Runco Q-750

One of the big buzzes at this year's show is LED illumination in front projectors, and Runco is in the thick of it with the Q-750, marketed under the QuantumColor moniker. This projector uses Luminus PhlatLight LEDs and recalibrates the color every time it's turned on, which guarantees no color shift over the life of the projector. Speaking of color, it can reproduce a gamut 135 percent larger than NTSC, and it comes with several preset gamuts, including Rec.709, SMPTE C, DCI (the digital-cinema standard), sRGB, Adobe RGB, and the native gamut of the LEDs.

Several features were emphasized at the press conference, such as Personal Color Equalizer, a color-management system that provides hue, saturation, gain, and white point controls for all three primaries and three secondaries. SmartColor increases color saturation while maintaining accurate flesh tones, two goals that are often mutually exclusive. This also allows you to change the color gamut without altering the grayscale. Finally, Color Contrast increases the contrast ratio of each color, which improves the perceived brightness of the image. This is important considering that the maximum light output is a fairly dim 450 lumens at D65. (ISF president Joel Silver was at the press conference, saying he had measured a peak white level of 23 foot-lamberts and an ANSI contrast of 240:1 on an 80-inch-wide Stewart StudioTek 100 screen, both of which are remarkable results.)

The demo was presented in a completely darkened room on a 105-inch-wide Stewart StudioTek 130 screen, and it looked fantastic.

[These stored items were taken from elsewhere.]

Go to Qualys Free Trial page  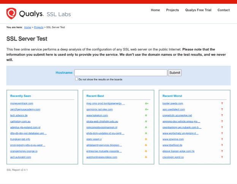pyautogui.click(x=198, y=10)
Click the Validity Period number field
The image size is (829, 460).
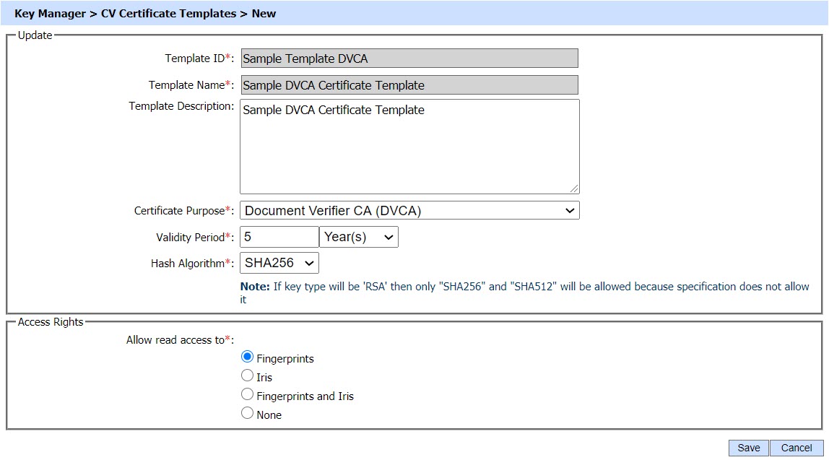click(x=279, y=237)
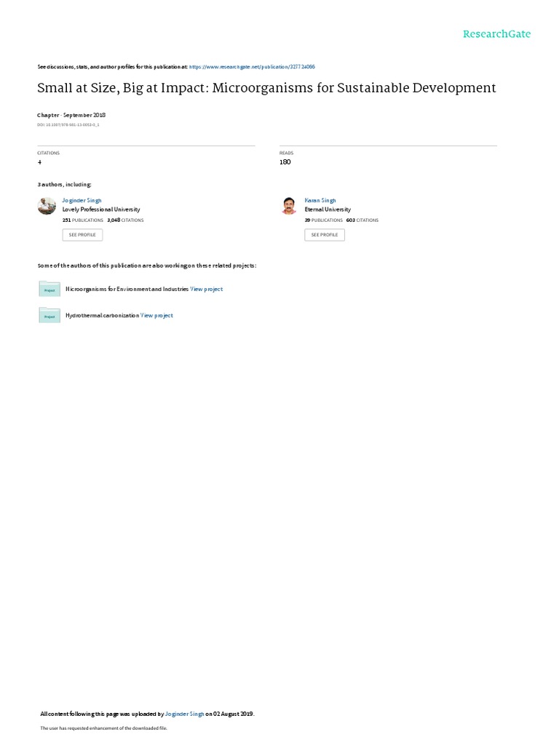This screenshot has height=745, width=559.
Task: Click the ResearchGate logo
Action: [x=496, y=34]
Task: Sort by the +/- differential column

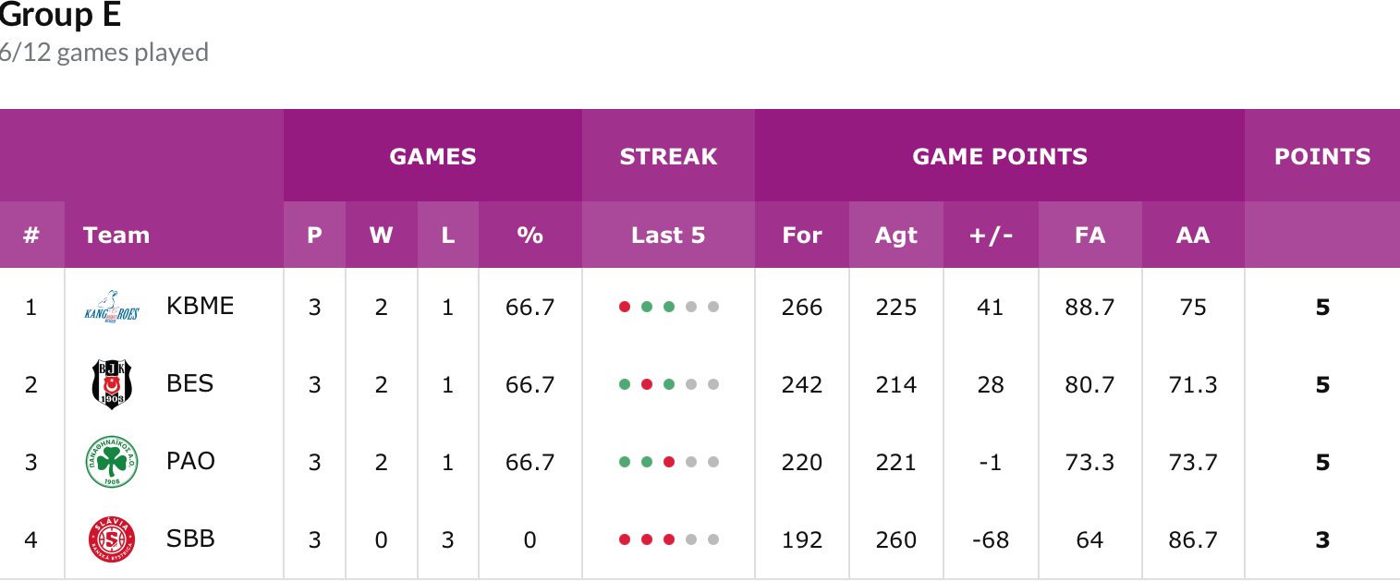Action: pos(991,236)
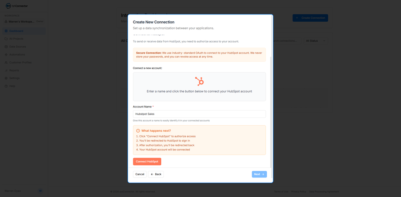
Task: Click the W user avatar
Action: pyautogui.click(x=41, y=191)
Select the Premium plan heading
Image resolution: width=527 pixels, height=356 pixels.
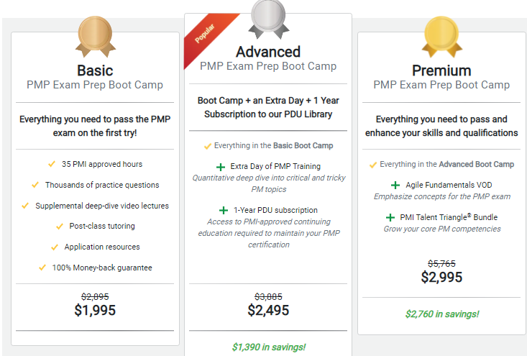[441, 70]
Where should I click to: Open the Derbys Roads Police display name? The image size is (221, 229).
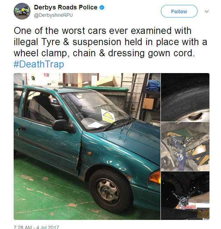tap(66, 7)
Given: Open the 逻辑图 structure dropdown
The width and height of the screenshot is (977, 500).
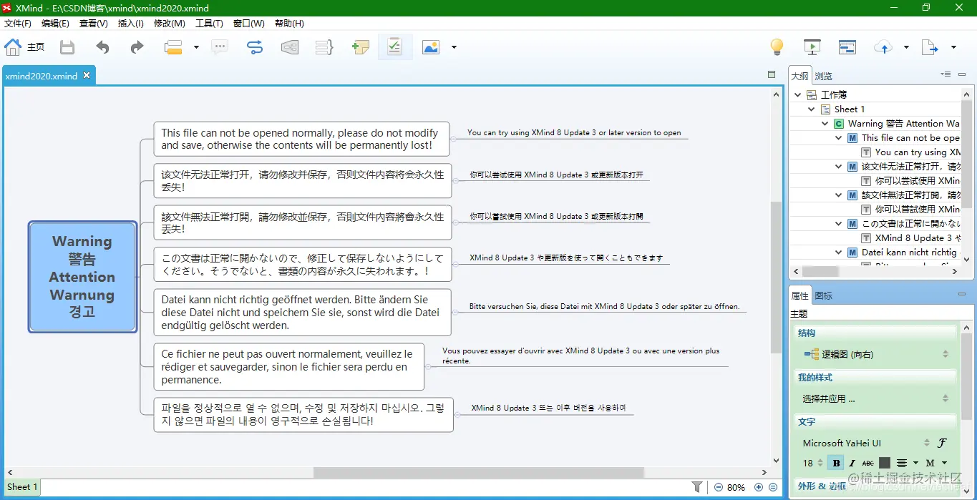Looking at the screenshot, I should (x=946, y=353).
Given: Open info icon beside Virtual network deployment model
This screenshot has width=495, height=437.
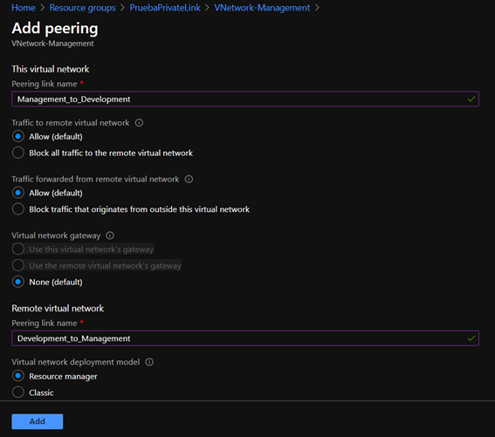Looking at the screenshot, I should pyautogui.click(x=149, y=362).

The black level was amazing—the blackouts at the beginning of Cars were completely invisible, and after each quick shot between them, the psychophysiological afterimage was clearly evident. I was surprised they chose to project the demo material with the native color gamut rather than Rec.709—the uniforms of the St. Louis Cardinals looked more crimson than red, but I was told that's actually how they look in person. Still, I'd prefer to see the correct reproduction gamut, which is easy enough to select in the menu.

The Q-750 will be available in two versions—the Q-750i ($15,000, available November) with internal video processing and the Q-750d ($18,000, available 6-8 weeks later) with Runco's new DHD 3 external processor/input box. I have seen the Q, and it is beautiful.